Exercise goal → Below is a listing from which only part is wanted; return exactly the lines from the one with "This screenshot has width=1453, height=514." up to and including the one with "Open the Bearbeiten".

Dataset entries →
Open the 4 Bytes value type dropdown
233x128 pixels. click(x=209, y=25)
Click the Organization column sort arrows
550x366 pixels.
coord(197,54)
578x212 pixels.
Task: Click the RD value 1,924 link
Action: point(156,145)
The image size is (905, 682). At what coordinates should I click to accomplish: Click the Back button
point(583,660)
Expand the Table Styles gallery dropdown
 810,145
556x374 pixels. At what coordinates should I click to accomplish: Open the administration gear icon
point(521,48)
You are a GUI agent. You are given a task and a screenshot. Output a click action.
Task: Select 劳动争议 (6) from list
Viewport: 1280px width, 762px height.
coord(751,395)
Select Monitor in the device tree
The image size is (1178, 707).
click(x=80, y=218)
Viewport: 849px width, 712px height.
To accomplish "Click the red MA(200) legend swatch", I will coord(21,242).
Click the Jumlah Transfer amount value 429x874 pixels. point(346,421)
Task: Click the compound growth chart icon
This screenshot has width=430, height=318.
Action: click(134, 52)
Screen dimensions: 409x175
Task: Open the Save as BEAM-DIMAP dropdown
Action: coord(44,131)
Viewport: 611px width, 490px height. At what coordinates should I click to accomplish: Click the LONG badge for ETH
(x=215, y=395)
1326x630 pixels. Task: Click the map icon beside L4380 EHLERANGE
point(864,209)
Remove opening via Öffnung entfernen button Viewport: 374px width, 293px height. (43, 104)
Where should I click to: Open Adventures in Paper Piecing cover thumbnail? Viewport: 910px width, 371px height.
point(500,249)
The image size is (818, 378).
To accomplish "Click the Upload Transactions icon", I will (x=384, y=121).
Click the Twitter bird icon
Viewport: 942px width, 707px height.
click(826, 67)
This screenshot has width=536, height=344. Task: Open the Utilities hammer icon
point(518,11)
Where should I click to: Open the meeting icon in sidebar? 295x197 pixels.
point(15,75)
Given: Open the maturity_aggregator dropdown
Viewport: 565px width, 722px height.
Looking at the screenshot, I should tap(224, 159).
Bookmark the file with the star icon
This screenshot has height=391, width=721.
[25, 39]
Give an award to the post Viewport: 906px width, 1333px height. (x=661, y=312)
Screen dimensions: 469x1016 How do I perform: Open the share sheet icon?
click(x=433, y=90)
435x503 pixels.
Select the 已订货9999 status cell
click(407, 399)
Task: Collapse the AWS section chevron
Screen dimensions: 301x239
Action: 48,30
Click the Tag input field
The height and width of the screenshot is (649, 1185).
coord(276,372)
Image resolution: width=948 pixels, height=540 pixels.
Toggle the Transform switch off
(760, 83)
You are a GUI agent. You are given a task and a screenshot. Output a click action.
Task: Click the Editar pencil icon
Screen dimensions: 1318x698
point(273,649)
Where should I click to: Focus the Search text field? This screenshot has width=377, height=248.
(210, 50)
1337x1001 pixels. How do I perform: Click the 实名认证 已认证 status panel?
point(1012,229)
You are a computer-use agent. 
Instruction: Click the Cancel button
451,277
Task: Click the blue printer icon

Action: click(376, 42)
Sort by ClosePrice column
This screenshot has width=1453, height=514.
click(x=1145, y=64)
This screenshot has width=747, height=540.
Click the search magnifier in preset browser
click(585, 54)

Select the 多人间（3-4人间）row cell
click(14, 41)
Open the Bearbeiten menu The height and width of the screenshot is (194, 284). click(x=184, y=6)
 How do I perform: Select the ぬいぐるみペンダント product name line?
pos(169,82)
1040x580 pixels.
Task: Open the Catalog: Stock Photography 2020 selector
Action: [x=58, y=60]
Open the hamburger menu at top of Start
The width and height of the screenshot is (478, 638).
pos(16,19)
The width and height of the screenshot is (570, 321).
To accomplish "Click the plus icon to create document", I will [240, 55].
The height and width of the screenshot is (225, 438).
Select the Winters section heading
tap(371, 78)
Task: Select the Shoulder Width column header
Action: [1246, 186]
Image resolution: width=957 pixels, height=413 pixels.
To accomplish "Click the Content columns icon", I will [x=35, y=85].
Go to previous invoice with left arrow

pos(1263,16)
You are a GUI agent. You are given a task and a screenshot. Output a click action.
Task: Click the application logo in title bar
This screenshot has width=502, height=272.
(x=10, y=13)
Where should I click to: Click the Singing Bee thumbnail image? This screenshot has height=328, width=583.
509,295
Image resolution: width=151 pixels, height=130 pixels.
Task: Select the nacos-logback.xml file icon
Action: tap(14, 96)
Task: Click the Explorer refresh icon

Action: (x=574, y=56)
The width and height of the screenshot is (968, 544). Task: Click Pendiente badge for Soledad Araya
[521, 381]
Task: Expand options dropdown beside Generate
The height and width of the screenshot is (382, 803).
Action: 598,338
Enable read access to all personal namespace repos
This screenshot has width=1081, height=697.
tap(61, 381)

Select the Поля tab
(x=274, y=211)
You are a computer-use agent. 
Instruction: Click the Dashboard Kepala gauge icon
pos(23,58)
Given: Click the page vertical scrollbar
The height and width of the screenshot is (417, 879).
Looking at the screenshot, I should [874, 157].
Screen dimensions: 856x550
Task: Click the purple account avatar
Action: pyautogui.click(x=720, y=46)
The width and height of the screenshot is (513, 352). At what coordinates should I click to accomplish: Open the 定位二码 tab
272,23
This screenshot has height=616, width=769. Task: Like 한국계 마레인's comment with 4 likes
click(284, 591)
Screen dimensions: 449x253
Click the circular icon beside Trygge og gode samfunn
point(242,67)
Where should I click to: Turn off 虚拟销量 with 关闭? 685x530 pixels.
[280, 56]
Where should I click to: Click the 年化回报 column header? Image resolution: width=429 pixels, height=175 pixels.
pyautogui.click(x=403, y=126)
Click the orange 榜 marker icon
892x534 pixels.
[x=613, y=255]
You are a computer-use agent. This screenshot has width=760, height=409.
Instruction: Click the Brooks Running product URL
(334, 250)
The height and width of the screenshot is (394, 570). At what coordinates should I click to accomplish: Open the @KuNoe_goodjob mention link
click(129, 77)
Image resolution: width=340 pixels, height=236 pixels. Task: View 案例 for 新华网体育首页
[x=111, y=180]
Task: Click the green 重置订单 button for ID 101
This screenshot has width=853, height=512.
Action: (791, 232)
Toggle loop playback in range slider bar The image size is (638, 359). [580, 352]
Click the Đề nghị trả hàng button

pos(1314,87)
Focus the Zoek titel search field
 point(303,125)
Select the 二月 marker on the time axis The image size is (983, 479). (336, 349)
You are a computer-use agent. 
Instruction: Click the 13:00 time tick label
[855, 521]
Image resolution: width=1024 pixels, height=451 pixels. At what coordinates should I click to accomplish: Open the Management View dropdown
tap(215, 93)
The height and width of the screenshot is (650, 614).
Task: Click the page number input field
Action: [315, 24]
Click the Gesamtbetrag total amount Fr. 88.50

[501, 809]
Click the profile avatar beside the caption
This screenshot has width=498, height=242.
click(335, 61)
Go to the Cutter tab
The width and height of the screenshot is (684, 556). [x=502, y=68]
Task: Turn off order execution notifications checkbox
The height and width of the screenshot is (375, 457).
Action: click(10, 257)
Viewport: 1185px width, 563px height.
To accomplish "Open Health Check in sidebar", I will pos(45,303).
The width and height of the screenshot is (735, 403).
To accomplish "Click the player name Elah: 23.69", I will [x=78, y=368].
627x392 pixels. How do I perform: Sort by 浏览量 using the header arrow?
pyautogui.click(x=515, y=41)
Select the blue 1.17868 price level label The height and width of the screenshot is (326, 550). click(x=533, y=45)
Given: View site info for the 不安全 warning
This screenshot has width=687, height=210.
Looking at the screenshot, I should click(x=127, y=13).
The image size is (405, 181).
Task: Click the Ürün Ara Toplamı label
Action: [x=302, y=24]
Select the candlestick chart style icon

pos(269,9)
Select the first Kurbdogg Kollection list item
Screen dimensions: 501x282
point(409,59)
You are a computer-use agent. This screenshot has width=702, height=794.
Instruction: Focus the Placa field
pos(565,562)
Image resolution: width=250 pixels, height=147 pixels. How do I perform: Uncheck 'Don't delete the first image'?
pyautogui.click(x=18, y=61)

Response →
This screenshot has width=1453, height=514.
click(x=1145, y=64)
This screenshot has width=747, height=540.
Click the search magnifier in preset browser
click(585, 54)

Select the 多人间（3-4人间）row cell
click(14, 41)
Open the Bearbeiten menu The height and width of the screenshot is (194, 284). click(x=184, y=6)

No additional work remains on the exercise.